Increased gradients may be observed across diseased valves on echocardiography and so a valve area calculation may be more accurate. Physiological multivalve regurgitation (predominantly right-sided), four-chamber enlargement, and a small pericardial effusion may also be seen on echocardiography. The left, anterior, and superior rotation of the heart during normal pregnancy can also lead to a 15–20 degree left-axis deviation on ECG and give the illusion of cardiomegaly on chest X-ray. Increased pulmonary markings can also be seen on chest X-ray in normal pregnancy.
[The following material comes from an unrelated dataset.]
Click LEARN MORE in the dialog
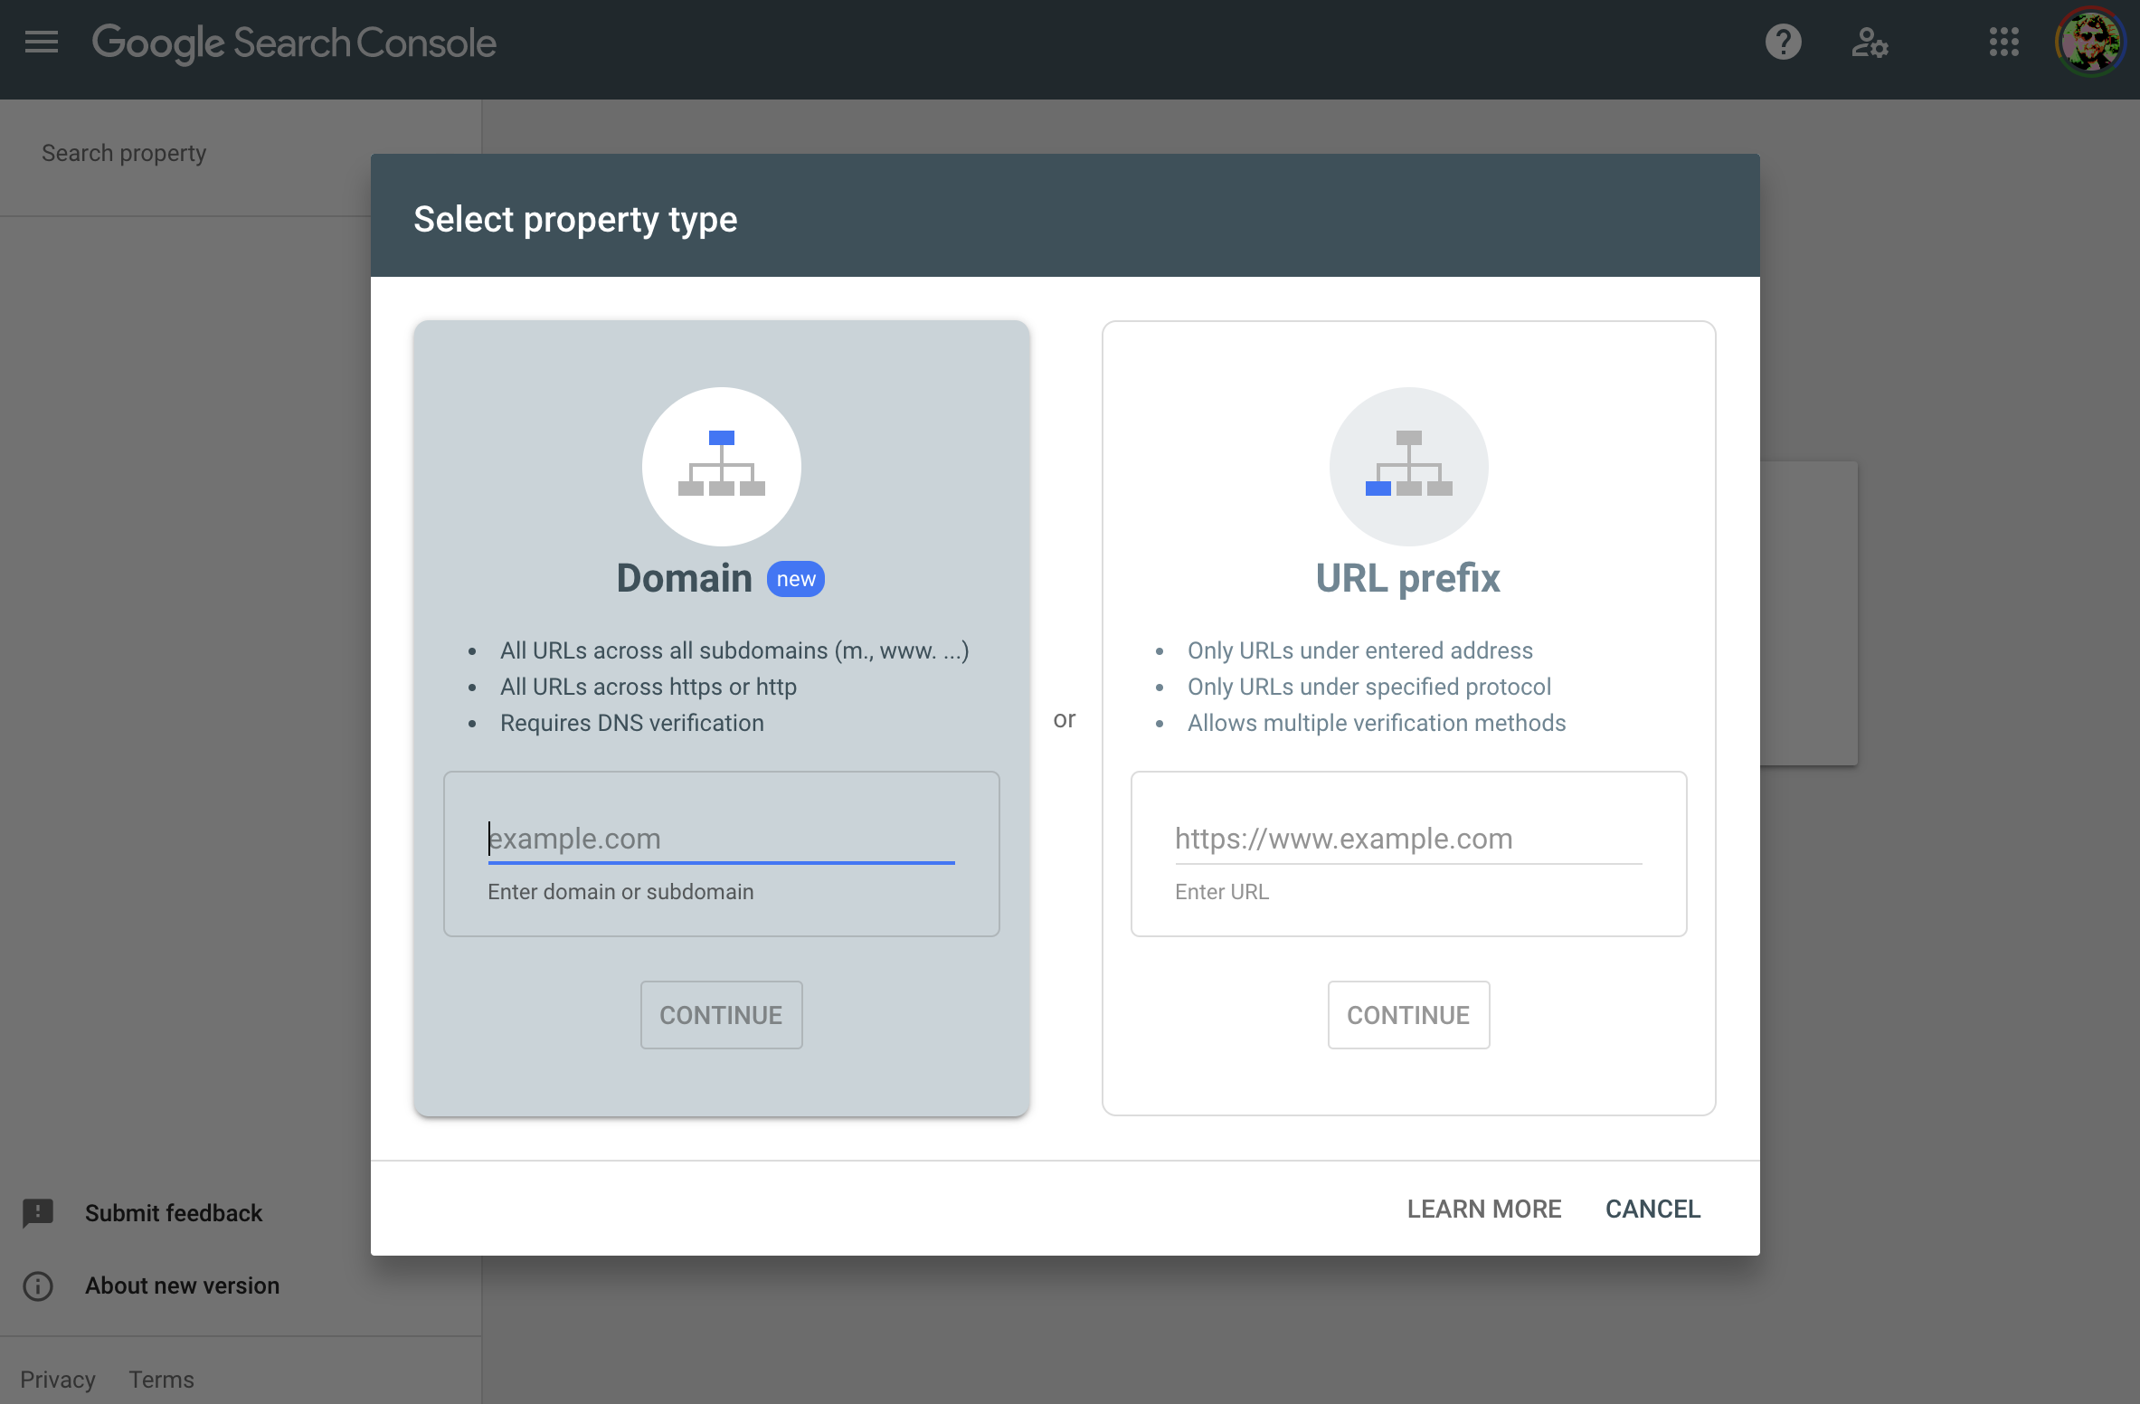 (1483, 1209)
Management of Rheumatic Heart Disease in Pregnancy
General management principles, which apply to all patients with RHD and include regular penicillin prophylaxis and good dental hygiene, are discussed in Chapter 6 . ESC guidelines recommend that safety tables should be used before pharmacological therapy in pregnancy is commenced (such a safety table can be found in these guidelines). In the absence of clinical safety data, it is recommended to check the electronic drug table at www.safefetus.com for preclinical safety data. Decision-making based on former FDA categories alone, which have been replaced by PLLR since 2015, is no longer recommended (class III). Fig. 9.2 summaries the safety of selected drugs during pregnancy and breastfeeding. Panel 1 includes those drugs most commonly used during the treatment of ARF and panel 2 details commonly used cardiovascular drugs that might be used in the treatment of HF or specific valvular lesions (see below).